_TASK BRIEF_
Could the data below be retyped exactly, without its pictures?

┌──

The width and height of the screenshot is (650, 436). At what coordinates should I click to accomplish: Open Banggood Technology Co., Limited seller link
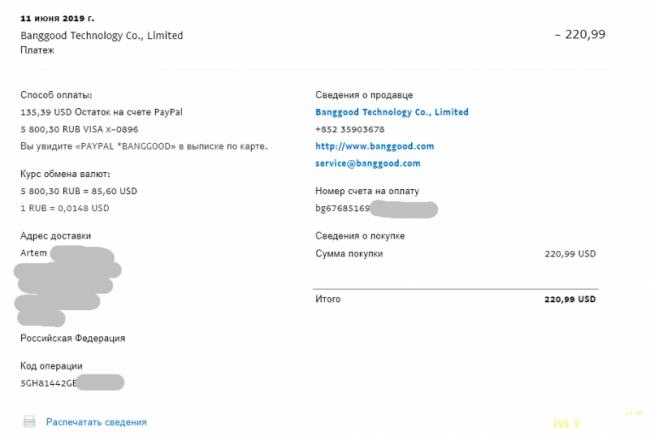[392, 112]
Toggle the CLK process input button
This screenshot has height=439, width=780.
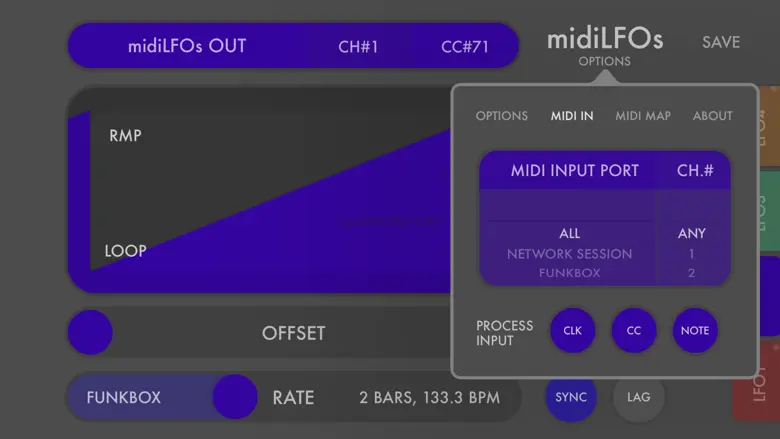pyautogui.click(x=573, y=331)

└──

_TASK ANSWER_
The width and height of the screenshot is (650, 436). At what coordinates should I click to accomplish: Open Banggood Technology Co., Limited seller link
[392, 112]
Toggle the CLK process input button
This screenshot has height=439, width=780.
pyautogui.click(x=573, y=331)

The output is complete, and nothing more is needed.